For a long time I could not believe that it was smoke we saw and not an
enormous cloud blown by the wind across miles of sky. We seemed to run
for miles with that terrible banner streaming on our right to the south,
apparently in the same place, as far off as ever. East of it, on the
sky-line, was a whole fleet of little clouds that hung low over the
earth; that rose from it; rose and were never lifted, but as they were
shredded away, scattered and vanished, were perpetually renewed. This
movement of their death and re-birth had a horrible sinister pulse in
it.
Each cloud of this fleet of clouds was the smoke from a burning village.
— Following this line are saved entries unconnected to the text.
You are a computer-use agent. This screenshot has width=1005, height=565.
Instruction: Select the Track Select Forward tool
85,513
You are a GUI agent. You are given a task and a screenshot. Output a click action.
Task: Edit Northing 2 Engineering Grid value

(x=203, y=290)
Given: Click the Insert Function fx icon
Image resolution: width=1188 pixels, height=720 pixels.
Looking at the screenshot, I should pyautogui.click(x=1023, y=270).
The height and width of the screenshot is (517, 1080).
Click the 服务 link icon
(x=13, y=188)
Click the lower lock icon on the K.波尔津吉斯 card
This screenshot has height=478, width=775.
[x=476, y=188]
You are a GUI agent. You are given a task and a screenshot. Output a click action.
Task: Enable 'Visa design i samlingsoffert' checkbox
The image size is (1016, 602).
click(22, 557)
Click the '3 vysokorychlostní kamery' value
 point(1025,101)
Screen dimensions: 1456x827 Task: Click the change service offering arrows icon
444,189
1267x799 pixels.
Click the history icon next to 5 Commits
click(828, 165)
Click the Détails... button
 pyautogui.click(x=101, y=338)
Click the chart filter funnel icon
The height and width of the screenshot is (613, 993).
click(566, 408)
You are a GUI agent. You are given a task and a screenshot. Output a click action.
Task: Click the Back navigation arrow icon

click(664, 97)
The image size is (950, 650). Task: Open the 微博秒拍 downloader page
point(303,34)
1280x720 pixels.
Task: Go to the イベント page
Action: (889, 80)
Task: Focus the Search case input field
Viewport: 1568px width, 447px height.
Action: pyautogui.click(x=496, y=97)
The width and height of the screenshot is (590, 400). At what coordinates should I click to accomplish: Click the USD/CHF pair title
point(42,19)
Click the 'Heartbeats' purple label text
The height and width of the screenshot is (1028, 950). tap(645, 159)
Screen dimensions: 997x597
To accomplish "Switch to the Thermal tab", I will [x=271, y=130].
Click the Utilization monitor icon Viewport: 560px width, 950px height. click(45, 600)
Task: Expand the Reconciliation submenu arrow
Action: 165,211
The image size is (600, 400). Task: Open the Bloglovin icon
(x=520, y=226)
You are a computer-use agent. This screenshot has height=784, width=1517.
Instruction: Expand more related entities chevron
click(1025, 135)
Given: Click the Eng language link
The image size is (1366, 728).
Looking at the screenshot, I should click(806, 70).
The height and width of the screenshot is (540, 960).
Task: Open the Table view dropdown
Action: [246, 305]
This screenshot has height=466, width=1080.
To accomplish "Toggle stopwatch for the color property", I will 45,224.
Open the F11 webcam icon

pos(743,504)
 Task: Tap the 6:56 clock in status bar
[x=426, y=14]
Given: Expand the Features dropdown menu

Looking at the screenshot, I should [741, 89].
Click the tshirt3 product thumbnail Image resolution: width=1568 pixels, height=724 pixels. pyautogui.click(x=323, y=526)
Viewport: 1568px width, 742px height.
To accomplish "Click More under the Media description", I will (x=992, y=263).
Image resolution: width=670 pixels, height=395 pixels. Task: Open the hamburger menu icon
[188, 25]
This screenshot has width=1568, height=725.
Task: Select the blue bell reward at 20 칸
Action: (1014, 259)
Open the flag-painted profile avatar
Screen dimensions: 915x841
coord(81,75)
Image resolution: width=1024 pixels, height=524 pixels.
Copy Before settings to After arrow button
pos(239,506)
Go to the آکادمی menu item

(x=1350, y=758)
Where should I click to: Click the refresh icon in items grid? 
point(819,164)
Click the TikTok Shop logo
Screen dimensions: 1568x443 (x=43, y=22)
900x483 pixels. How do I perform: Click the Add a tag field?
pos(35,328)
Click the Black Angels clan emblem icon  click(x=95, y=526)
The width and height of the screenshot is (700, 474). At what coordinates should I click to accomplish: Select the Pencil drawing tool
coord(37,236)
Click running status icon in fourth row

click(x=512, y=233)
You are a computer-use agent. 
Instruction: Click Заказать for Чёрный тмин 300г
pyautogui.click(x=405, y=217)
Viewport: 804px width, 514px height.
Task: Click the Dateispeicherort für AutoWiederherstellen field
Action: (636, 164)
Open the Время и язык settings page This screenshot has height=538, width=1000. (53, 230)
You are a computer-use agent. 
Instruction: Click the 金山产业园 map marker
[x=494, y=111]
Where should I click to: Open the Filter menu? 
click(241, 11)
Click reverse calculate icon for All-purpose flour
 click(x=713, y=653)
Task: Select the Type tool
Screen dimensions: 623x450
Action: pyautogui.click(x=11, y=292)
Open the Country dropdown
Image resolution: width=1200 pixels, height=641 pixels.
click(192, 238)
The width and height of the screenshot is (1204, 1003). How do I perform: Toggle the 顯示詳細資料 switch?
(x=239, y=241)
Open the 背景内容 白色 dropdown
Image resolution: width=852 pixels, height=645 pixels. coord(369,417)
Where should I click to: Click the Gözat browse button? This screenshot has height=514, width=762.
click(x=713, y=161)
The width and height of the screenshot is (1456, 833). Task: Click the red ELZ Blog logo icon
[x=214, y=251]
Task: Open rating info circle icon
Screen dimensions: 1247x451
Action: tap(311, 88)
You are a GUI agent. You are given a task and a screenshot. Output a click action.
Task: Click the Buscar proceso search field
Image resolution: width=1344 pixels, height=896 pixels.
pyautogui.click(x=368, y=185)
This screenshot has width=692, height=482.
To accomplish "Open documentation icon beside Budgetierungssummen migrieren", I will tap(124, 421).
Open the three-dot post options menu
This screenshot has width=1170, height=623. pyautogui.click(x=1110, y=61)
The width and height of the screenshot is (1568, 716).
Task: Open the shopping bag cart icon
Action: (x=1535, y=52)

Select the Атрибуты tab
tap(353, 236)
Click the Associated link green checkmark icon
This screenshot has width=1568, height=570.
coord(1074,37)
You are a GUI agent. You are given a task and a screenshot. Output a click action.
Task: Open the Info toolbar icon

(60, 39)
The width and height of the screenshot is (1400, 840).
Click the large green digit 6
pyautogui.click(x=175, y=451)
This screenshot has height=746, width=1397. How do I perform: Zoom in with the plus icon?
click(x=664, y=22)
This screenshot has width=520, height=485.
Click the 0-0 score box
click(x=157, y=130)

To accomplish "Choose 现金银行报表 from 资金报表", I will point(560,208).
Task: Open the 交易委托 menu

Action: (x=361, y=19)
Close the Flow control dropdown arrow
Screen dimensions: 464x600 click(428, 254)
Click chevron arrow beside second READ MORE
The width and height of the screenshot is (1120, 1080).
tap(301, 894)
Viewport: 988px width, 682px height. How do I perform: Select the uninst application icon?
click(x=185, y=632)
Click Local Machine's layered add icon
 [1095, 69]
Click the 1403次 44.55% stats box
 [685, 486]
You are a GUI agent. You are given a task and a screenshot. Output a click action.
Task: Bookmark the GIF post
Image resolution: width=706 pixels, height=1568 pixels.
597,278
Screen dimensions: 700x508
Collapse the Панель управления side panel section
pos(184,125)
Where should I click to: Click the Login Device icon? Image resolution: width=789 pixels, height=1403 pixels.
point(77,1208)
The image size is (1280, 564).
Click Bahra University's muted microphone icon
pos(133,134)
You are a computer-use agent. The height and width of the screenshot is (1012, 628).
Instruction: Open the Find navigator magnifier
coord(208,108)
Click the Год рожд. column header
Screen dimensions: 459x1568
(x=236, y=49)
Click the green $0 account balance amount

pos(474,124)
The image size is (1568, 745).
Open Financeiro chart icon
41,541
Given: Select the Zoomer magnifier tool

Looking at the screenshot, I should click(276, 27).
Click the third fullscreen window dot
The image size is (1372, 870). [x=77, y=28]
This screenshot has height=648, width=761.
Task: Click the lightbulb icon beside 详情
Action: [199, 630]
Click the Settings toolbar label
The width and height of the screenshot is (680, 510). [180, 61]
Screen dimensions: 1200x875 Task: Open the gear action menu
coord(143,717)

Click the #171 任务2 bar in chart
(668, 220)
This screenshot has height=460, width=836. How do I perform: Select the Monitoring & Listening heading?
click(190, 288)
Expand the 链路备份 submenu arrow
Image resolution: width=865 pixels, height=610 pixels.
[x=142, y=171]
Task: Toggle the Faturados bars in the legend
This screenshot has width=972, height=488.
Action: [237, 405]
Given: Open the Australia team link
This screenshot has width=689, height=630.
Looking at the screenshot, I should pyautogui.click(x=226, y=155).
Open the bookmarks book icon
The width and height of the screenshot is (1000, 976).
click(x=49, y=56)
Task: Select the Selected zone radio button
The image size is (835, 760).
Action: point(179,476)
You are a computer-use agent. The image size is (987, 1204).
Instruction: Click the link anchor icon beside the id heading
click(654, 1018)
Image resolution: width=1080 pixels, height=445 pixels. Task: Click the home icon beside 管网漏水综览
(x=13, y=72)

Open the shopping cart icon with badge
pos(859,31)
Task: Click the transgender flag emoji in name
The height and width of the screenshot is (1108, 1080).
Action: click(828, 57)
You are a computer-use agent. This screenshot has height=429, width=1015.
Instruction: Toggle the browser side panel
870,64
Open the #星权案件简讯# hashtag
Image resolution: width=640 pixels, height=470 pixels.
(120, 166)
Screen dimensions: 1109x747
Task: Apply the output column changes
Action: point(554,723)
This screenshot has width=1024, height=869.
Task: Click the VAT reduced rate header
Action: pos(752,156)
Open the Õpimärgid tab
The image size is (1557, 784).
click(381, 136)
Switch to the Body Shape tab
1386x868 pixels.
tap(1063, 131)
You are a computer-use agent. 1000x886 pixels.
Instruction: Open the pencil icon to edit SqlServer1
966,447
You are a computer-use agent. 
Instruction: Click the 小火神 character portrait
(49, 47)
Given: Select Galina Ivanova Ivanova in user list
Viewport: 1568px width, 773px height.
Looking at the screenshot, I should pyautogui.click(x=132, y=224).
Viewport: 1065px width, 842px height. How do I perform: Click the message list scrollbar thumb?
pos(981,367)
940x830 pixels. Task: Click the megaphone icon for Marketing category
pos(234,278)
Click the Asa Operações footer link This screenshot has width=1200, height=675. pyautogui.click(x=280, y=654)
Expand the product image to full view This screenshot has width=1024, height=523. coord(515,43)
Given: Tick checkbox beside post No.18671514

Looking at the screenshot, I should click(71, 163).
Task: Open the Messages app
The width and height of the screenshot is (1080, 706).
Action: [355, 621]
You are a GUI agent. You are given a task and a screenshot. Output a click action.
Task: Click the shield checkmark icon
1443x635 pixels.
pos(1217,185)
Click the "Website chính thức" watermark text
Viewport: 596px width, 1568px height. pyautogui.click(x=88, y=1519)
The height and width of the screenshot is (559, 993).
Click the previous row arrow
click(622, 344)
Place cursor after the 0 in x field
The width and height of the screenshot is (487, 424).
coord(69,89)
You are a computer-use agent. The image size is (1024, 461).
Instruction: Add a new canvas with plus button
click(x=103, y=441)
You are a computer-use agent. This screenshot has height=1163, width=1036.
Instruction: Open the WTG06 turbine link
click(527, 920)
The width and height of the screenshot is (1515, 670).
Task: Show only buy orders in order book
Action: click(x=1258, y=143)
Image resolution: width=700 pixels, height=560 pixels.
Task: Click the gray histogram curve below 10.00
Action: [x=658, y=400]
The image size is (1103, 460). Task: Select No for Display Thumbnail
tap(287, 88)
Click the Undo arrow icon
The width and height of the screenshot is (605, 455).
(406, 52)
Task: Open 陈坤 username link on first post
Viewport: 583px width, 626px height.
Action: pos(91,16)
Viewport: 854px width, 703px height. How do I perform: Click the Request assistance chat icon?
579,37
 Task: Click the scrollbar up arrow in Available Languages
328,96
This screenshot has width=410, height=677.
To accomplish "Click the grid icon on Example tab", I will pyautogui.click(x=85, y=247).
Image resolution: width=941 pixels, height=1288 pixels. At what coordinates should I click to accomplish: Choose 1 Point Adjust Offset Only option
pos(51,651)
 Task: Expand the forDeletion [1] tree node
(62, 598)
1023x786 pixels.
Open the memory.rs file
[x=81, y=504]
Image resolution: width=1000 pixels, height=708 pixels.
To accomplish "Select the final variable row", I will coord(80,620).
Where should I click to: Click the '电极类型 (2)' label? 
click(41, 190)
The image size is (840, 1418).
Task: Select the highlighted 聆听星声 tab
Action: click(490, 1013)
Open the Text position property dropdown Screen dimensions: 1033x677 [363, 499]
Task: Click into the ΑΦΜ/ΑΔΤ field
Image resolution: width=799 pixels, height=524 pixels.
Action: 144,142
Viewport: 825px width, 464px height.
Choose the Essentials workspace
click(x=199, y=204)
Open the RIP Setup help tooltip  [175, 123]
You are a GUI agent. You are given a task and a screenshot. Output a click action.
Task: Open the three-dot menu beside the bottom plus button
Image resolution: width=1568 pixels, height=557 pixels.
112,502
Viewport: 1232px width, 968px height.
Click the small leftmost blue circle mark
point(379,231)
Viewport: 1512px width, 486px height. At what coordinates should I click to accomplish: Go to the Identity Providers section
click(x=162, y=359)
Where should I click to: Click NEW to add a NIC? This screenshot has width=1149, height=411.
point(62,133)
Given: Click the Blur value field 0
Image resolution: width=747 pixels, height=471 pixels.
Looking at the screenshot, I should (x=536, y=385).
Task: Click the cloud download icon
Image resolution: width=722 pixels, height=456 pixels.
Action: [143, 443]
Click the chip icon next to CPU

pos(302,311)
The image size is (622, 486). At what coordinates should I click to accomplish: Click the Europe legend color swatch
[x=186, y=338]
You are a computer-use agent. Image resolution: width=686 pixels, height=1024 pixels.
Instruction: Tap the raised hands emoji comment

At last, after an endless flanking pursuit of the great cloud that
continued steadily on our right, piling itself on itself and mounting
incessantly, we struck into a side lane that seemed to lead straight to
the factory on fire. But in this direct advance the cloud eluded us at
every turn of the lane. Now it was rising straight in front of us in the
south, now it was streaming away somewhere to the west of our track.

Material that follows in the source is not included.